When people ask me, how did you end up in Minnesota of all places, I always laugh. It is quiet funny that we lived in a place where the sea serenaded us, where mountains were in our backyard and where a casual walk to the store was the norm. 19 years ago we moved to southern Minnesota where cornfields were to the right and left of our home and where the way of life was just a little bit different. Though I’d love to go into specifics into why my family moved here, I’ve decided to save it for a book that I’m determined to write one day. But one thing I do love to talk about is a question I get asked often, what was it like growing up in Minnesota? 

Now, I’ll be honest, the first, let’s say, 10 years weren’t the easiest when it came to feeling accepted. And actually, if I’m really being honest, the struggle is still there, some are supportive, some aren’t. But even though we can’t change everyone’s mindsets, I’ve learned to ignore and embrace it! I brought that little town in southern Minnesota a little taste of culture. Friends always loved coming over and feasting on my moms amazing Croatian cooking, hearing stories and seeing pictures of the charming streets of Krk. Growing up in Minnesota, 100% made me who I am today and I love it. Cornfields might have been in our backyards, but they made for some really fun high school parties (sorry mom and dad).

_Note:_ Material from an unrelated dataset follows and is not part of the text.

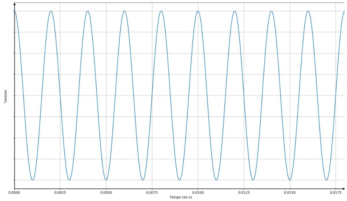Screen dimensions: 347x201
Task: Click the "Temps (en s)" axis title
Action: pos(181,198)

Sports are a way bigger deal here then back in Croatia, and that’s okay, because I loved nothing more then playing tennis everyday, twice a day. A lot of people haven’t heard of Croatia, and that’s okay too, I have loved teaching them about how full of heart we are, how amazing our food is, how beautiful our country is.

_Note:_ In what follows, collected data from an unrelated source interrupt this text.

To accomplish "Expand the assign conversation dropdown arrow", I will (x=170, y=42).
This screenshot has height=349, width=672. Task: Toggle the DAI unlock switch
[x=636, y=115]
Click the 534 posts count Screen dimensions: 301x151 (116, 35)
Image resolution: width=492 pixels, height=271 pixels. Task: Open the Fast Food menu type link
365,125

When Jordan and I went back to Croatia this summer, he just kept saying, we might all look a little different and live a little different but in the end we are all the same. I really kept thinking about how true it is. You ask how was it like growing up here? Well, not much different then how it would have been growing up in Croatia. Besides the fact that I learned to brace frigid winters and celebrate when it’s 35 degrees by just wearing a light jacket. Growing up in Minnesota I learned different cultures, have tried different foods and have had an excuse to book a ticket and travel. I wonder, if I was living in Croatia, would I still have the urge to travel as much, since it’s literally paradise there? One thing, I’ll admit we do wrong here in the states is our cooking. When we went back this summer, we lived in organic, home cooking, fresh from the garden heaven. Spices and vegetables right from grandmas garden, seafood right from the sea and non-chemical meat filled our bellies on a daily basis. I’m usually someone that really struggles with certain foods. Dairy will destroy me for about 48 hours if I have any intake and pastas and anything that has a high dose of gluten are a huge no. But when we went back, I was fine eating anything and everything, probably because it was organic and not loaded with nasty chemicals. Jordan and I are determined we’re going to grow a garden when we buy a home, well, Jordan is more determined then I am (not a green thumb what-so-ever) but we’ll see what happens.

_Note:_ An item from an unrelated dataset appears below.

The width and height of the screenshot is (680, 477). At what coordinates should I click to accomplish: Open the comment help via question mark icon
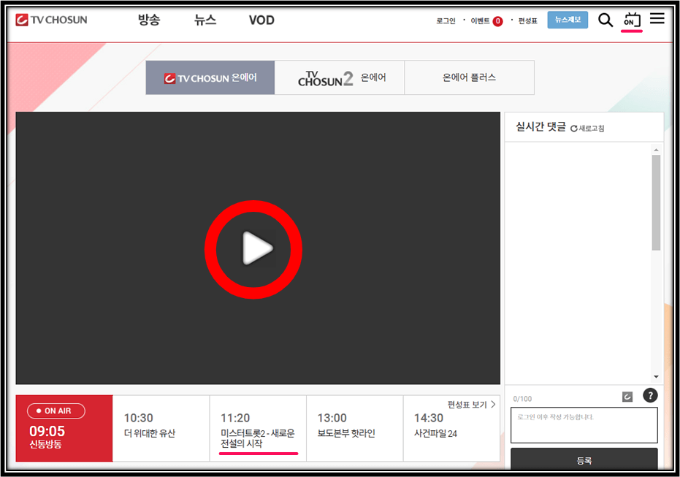tap(649, 395)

There’s one thing though that would make me move back to Croatia instantly and that is, safety. We would roam the streets of Croatia at one in the morning, our only source of light would be the moon. We felt completely safe and at ease, absolutely no worries about what might be behind us. Thinking of doing that in our city of Minneapolis is an absolutely terrifying thought. How sad is that? While in Croatia we had been asked on several occasions if we’re scared living here? Our answer would be, well, you have to watch where you go and no, roaming the streets at one in the morning should not be something you do. Kids in Croatia would hop on their bikes and be gone all day wandering the city with their friends, that just made us so incredibly happy to see that there isn’t that worry. I’m really hoping that one day we can live that life of absolute peace and are able to let our kids ride their bike to the store.

Growing up in Minnesota wasn’t always easy, especially when it came to the way people looked and spoke to you, but I’m so glad they did have that judgement! If they didn’t, I wouldn’t be writing this. Growing up in Minnesota, I learned to make snow angels, added another language to my vocabulary, I learned different cultures and different mindsets and most of all, I learned how to really love up those friends that have turned into family.